How do we determine two programs are equal? There’s no provenance—i.e. the sequence of rewrites getting you from the original to the final—so we’re stuck trying to answer one of the harder verification problems of two arbitrary programs being equal. Well if they’re loop free, then we can do it with SMT.

But what about loopy code? We can break the proof into subproofs, where each subproof relies only on loop-free code. But how do we generate those subproofs? We match the program at “cutpoints”, which are guessed-and-checked by running the code and seeing how many times each line of code is run, and correlating them. This is interesting!

Instead of reading the paper, find a video of the presentation! I can’t believe it’s taken me this long to realize this. Basically anything is preferable to reading the paper. Find a video, read a blog post, read the abstract, and only after all of that isn’t enough, then read the paper.

Here’s a question I’d like to explore in my PhD: How can we have the hardware designer take a more active role in compiler design?

In my limited understanding of the relationship between hardware d

ASPLOS 2021 Better Hardware Through Compilers Session

Watching Clement’s Cuttlesim talk. Synthesis and simulation toolchains should be separate. Cuttlesim generates sequential C++ from Koika. It’s fast! It also makes efforts to make generated code readable, which is a big plus. There’s also an anecdote about using gcov to make hardware performance counters. Neat! Also cool to see that a paper like this is welcomed at ASPLOS!

Rachit’s Calyx talk! We have new high-level abstractions in HDL world. Everyone has to build the entire compiler stack. Like LLVM, but LLVM doesn’t capture structure and time. Like FIRRTL, but FIRRTL doesn’t capture control flow. Has a control flow language with if, while, par. Subgraphs of the hardware graph can be referred to by name.

Next talk is on virtualization of FPGAs. This was a best paper, but I honestly tuned out! I feel bad that this subject isn’t interesting to me.

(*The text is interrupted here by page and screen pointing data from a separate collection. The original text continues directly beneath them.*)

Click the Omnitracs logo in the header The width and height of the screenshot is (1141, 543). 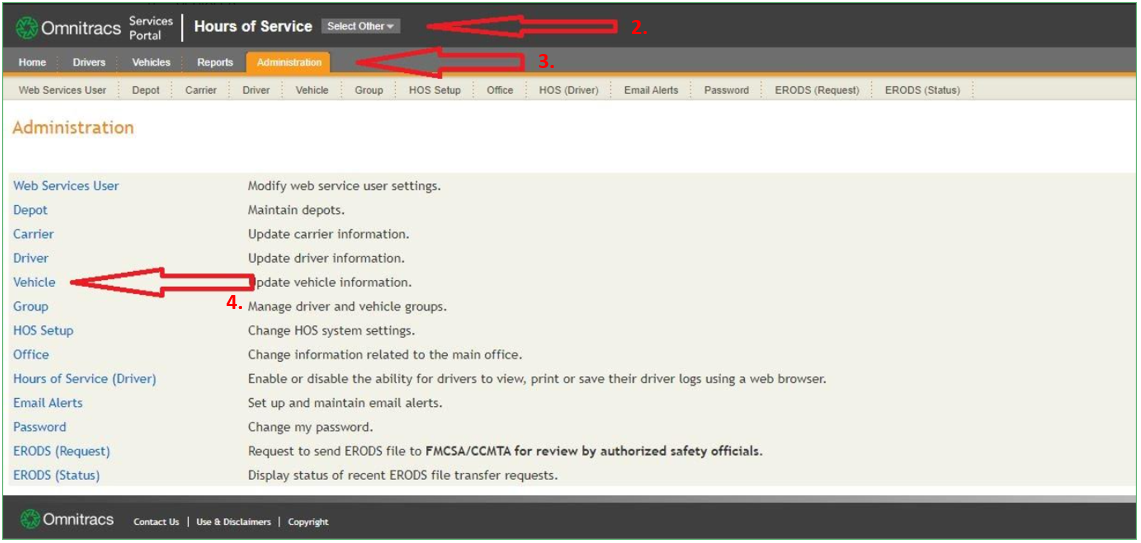(69, 27)
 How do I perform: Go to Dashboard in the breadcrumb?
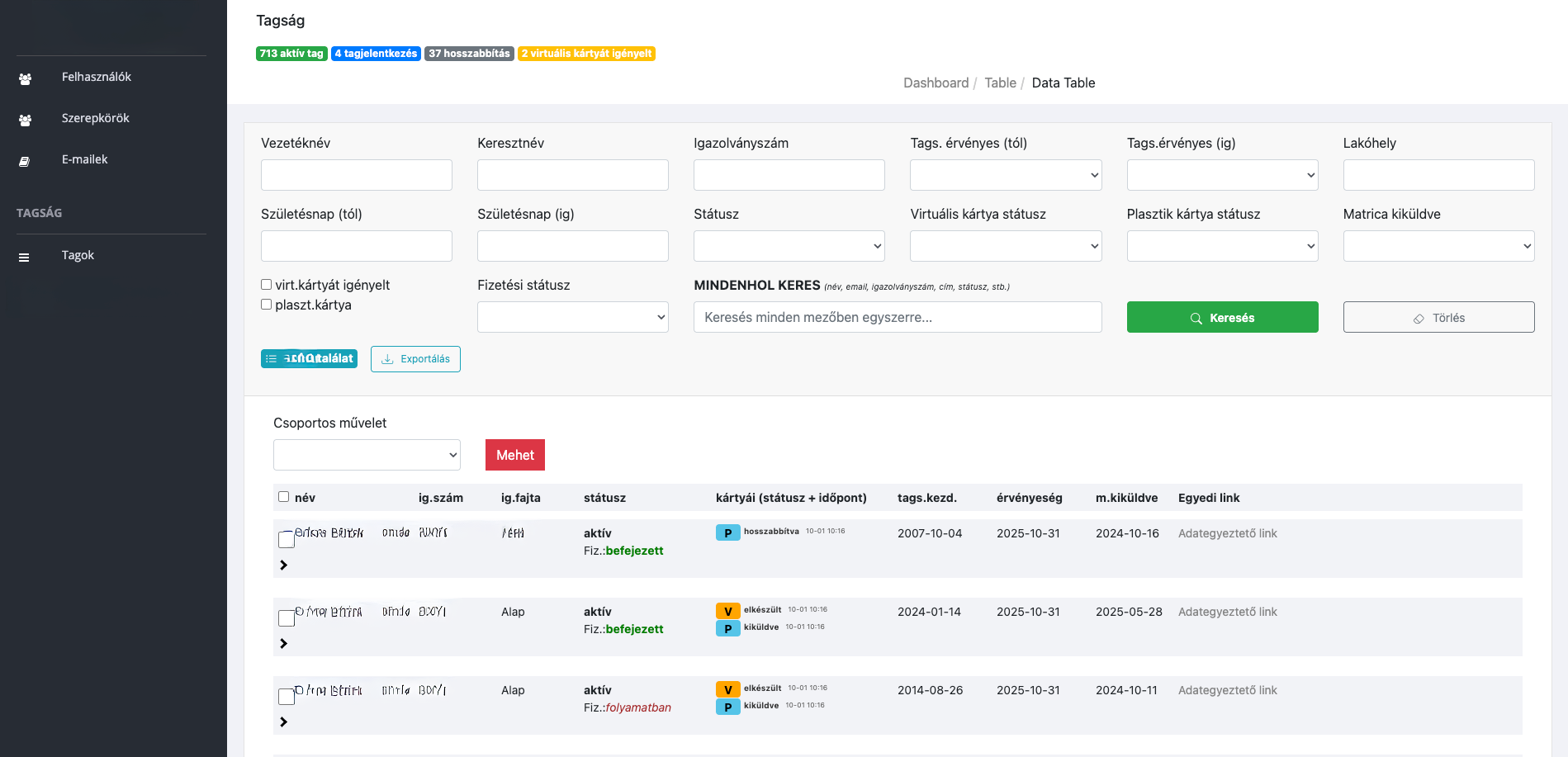point(936,83)
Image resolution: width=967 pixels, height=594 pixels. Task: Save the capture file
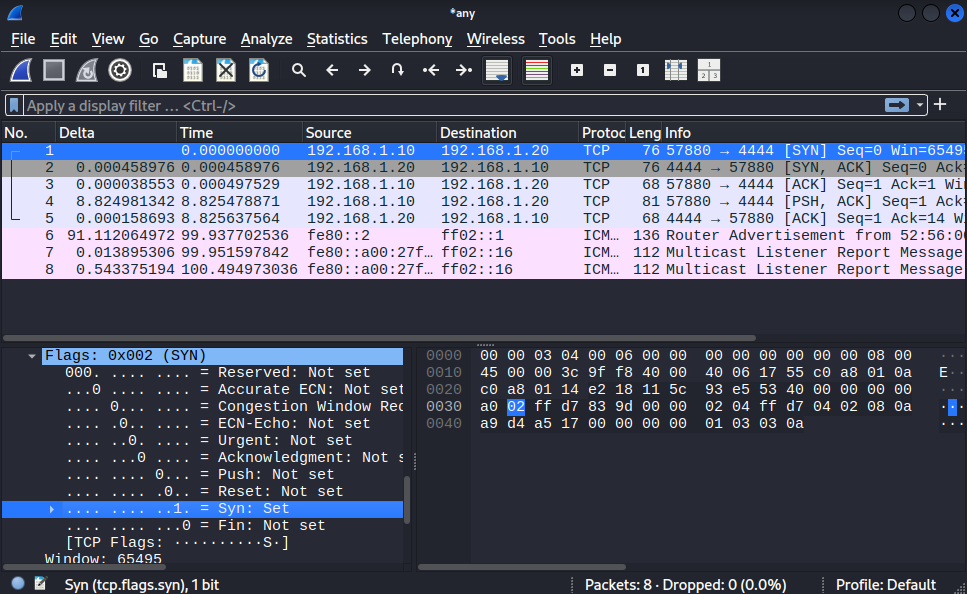pyautogui.click(x=193, y=70)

I want to build hardware tools that spark joy when using them. That is a good description of my motivation.

Building MLIR

Trying to get MLIR building:

cmake -G Ninja ../llvm \
   -DLLVM_ENABLE_PROJECTS=mlir \
   -DLLVM_BUILD_EXAMPLES=ON \
   -DLLVM_TARGETS_TO_BUILD="X86;NVPTX;AMDGPU" \
   -DCMAKE_BUILD_TYPE=Release \
   -DLLVM_ENABLE_ASSERTIONS=ON \
   -DCMAKE_C_COMPILER=clang -DCMAKE_CXX_COMPILER=clang++ -DLLVM_ENABLE_LLD=ON

(As per these instructions.)

Running into this cmake configuration issue on Mac:

CMake Error at cmake/modules/HandleLLVMOptions.cmake:291 (message):
  Host compiler does not support '-fuse-ld=lld'

Using lld is optional, but recommended. I’ll try it without that flag.

Got it building, put it in a Docker: https://github.com/gussmith23/2021-04-20-mlir-experiment.

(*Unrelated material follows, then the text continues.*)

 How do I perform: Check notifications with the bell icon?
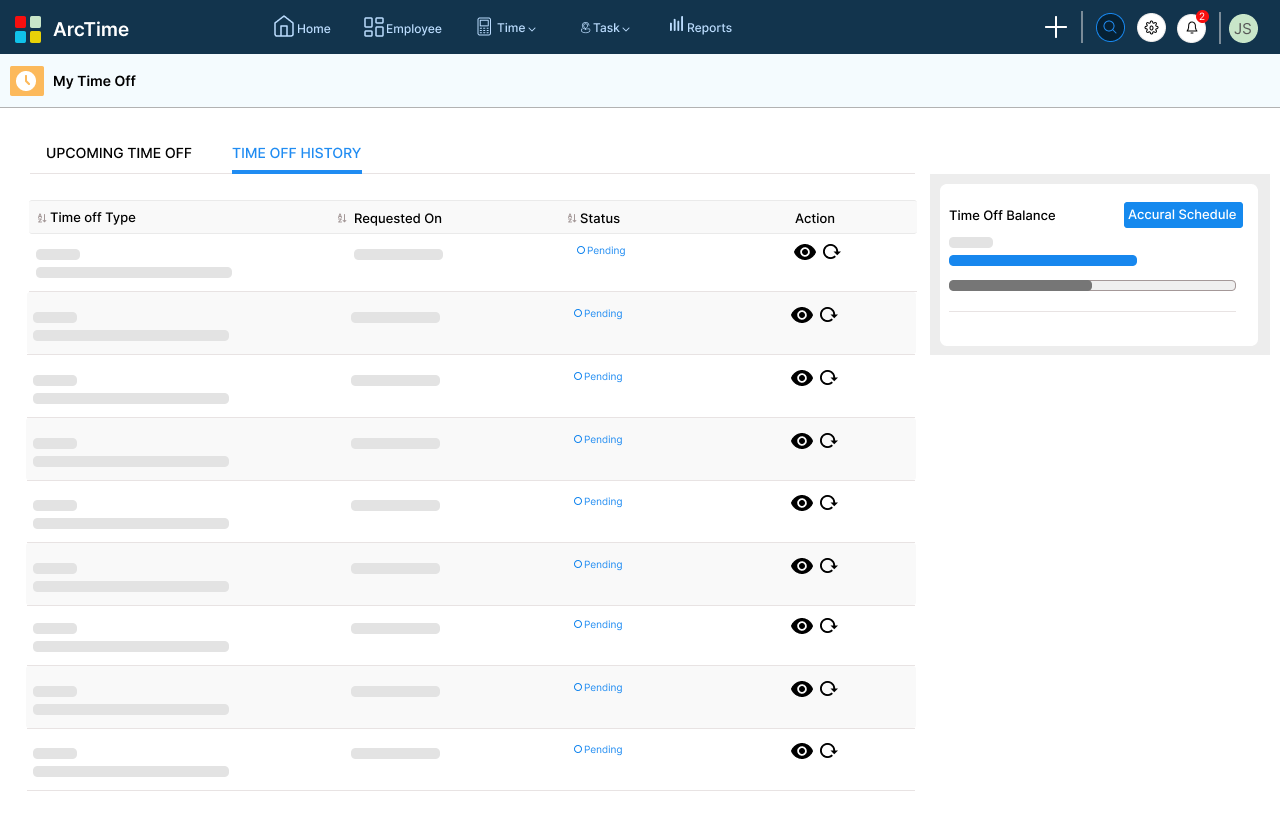(1191, 28)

I’m starting to move towards FPGA stuff. I have to refresh my knowledge on what the internals of FPGAs look like. I have a PYNQ board on my desk, so I’m looking through this data sheet: https://www.xilinx.com/support/documentation/data_sheets/ds190-Zynq-7000-Overview.pdf. (Mine has an XC7Z020 on it; see Table 1 on page 3.)

Reflection on Goals

Didn’t write any goals, but had a very productive week in the end.